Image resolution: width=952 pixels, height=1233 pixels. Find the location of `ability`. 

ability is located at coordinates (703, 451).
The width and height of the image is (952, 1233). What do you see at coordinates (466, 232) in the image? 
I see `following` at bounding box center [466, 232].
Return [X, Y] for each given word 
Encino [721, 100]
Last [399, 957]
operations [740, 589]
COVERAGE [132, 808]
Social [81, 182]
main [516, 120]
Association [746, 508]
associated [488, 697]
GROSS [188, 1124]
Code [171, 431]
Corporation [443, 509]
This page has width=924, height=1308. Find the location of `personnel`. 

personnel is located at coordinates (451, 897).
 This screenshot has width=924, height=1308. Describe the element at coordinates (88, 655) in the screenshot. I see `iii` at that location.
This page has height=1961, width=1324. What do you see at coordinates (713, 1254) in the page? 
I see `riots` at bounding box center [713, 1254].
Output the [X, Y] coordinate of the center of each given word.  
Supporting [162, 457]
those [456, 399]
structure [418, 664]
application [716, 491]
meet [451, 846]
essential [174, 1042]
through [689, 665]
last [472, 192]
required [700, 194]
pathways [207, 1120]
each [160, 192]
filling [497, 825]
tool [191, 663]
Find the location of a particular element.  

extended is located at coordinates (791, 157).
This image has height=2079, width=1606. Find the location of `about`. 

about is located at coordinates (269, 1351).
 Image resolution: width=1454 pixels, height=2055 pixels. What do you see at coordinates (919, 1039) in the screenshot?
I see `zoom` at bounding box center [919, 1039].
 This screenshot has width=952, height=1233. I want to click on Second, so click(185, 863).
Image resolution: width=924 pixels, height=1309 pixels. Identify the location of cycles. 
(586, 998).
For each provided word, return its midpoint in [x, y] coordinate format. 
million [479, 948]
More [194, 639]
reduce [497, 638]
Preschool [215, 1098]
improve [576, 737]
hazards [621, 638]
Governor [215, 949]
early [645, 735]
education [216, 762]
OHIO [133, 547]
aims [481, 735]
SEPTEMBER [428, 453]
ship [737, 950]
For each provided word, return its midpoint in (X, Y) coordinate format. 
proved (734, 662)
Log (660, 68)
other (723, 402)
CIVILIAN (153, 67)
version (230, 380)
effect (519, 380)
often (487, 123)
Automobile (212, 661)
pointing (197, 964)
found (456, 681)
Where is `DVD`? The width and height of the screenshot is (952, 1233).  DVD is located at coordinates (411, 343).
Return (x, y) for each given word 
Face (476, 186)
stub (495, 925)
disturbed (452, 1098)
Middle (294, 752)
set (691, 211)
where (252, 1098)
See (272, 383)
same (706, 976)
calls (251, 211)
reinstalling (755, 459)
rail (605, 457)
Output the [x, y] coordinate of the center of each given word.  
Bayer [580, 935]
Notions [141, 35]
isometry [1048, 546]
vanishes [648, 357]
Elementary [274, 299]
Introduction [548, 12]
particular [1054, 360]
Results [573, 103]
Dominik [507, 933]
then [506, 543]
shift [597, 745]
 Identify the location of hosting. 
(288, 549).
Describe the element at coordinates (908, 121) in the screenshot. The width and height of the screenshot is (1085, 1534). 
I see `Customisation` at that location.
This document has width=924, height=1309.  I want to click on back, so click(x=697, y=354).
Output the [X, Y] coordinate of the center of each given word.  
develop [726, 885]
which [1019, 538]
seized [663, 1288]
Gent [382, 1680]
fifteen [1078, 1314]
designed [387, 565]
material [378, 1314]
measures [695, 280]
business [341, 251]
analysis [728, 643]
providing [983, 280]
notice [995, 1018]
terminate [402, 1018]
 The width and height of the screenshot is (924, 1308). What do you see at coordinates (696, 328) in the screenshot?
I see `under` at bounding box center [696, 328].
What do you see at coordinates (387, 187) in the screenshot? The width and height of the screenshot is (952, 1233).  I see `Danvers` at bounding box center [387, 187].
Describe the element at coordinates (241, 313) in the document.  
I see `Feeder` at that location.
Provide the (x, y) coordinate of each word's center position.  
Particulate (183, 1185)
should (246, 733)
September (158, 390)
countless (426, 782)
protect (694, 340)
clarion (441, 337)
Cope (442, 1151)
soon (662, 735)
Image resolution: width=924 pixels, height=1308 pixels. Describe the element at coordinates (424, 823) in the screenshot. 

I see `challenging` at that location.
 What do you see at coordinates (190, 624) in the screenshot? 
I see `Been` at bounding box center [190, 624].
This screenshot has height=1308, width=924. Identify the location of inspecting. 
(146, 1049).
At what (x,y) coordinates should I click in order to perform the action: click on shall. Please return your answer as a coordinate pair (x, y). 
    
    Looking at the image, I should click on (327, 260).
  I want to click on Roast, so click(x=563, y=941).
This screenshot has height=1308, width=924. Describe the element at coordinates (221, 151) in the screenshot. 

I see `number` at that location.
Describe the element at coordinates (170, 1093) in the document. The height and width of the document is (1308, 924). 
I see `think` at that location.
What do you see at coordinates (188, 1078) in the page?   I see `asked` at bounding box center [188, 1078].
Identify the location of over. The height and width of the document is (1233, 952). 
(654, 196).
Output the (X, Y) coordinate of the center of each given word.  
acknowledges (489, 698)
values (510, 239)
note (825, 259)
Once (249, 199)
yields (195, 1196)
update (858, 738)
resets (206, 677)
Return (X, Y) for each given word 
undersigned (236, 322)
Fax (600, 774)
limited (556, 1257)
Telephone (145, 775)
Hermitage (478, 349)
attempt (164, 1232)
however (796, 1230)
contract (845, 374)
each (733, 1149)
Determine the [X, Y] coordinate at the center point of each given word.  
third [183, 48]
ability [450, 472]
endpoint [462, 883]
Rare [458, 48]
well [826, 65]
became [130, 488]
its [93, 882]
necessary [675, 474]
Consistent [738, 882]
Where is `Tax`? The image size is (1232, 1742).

* [Work to be completed]
Copy out verbatim the stretch of rows from the line containing "each [160, 192]" through the line containing "(586, 998).", both lines included.

* [Answer to this exercise]
each [160, 192]
filling [497, 825]
tool [191, 663]
Find the location of a particular element.  

extended is located at coordinates (791, 157).
This image has height=2079, width=1606. Find the location of `about`. 

about is located at coordinates (269, 1351).
 Image resolution: width=1454 pixels, height=2055 pixels. What do you see at coordinates (919, 1039) in the screenshot?
I see `zoom` at bounding box center [919, 1039].
 This screenshot has width=952, height=1233. I want to click on Second, so click(185, 863).
Image resolution: width=924 pixels, height=1309 pixels. Identify the location of cycles. 
(586, 998).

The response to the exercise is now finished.